ASSIGNED TASK: Every line in the data below from the one containing "En bas (831, 210)" down to the one containing "FAQ – Zeitarbeit", both included, must be retyped exactly; no other line is to appear.

EXTRACTED MATERIAL below:

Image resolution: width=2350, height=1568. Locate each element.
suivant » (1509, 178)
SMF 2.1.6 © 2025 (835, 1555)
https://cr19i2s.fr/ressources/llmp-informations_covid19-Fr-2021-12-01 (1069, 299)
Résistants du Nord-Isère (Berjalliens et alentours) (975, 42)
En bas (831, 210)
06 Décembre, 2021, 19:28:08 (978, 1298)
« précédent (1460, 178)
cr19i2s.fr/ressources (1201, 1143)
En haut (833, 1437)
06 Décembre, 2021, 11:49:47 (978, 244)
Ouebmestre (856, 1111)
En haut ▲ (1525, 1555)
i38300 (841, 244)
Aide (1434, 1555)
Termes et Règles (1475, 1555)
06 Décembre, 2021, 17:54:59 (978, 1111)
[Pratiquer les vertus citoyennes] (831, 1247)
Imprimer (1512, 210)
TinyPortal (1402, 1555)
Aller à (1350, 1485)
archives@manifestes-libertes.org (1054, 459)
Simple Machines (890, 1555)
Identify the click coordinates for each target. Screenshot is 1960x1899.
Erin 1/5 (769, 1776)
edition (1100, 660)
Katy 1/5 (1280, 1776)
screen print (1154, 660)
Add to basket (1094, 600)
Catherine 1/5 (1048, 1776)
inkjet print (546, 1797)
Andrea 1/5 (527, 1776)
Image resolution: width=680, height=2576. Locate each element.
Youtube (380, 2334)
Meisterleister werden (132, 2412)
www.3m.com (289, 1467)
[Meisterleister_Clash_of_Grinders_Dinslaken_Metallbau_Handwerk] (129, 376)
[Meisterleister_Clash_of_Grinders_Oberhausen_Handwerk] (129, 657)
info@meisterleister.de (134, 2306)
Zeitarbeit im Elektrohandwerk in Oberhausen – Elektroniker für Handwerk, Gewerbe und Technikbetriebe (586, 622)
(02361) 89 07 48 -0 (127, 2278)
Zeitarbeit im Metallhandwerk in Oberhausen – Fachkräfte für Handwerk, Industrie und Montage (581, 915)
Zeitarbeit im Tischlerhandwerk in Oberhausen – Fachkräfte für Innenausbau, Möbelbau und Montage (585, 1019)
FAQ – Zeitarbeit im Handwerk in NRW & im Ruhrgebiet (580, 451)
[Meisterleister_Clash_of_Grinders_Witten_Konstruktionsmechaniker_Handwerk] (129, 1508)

End of EXTRACTED MATERIAL.

RESPONSE:
En bas (831, 210)
06 Décembre, 2021, 19:28:08 (978, 1298)
« précédent (1460, 178)
cr19i2s.fr/ressources (1201, 1143)
En haut (833, 1437)
06 Décembre, 2021, 11:49:47 (978, 244)
Ouebmestre (856, 1111)
En haut ▲ (1525, 1555)
i38300 (841, 244)
Aide (1434, 1555)
Termes et Règles (1475, 1555)
06 Décembre, 2021, 17:54:59 (978, 1111)
[Pratiquer les vertus citoyennes] (831, 1247)
Imprimer (1512, 210)
TinyPortal (1402, 1555)
Aller à (1350, 1485)
archives@manifestes-libertes.org (1054, 459)
Simple Machines (890, 1555)
Identify the click coordinates for each target. Screenshot is 1960x1899.
Erin 1/5 (769, 1776)
edition (1100, 660)
Katy 1/5 (1280, 1776)
screen print (1154, 660)
Add to basket (1094, 600)
Catherine 1/5 (1048, 1776)
inkjet print (546, 1797)
Andrea 1/5 (527, 1776)
Image resolution: width=680, height=2576. Locate each element.
Youtube (380, 2334)
Meisterleister werden (132, 2412)
www.3m.com (289, 1467)
[Meisterleister_Clash_of_Grinders_Dinslaken_Metallbau_Handwerk] (129, 376)
[Meisterleister_Clash_of_Grinders_Oberhausen_Handwerk] (129, 657)
info@meisterleister.de (134, 2306)
Zeitarbeit im Elektrohandwerk in Oberhausen – Elektroniker für Handwerk, Gewerbe und Technikbetriebe (586, 622)
(02361) 89 07 48 -0 (127, 2278)
Zeitarbeit im Metallhandwerk in Oberhausen – Fachkräfte für Handwerk, Industrie und Montage (581, 915)
Zeitarbeit im Tischlerhandwerk in Oberhausen – Fachkräfte für Innenausbau, Möbelbau und Montage (585, 1019)
FAQ – Zeitarbeit im Handwerk in NRW & im Ruhrgebiet (580, 451)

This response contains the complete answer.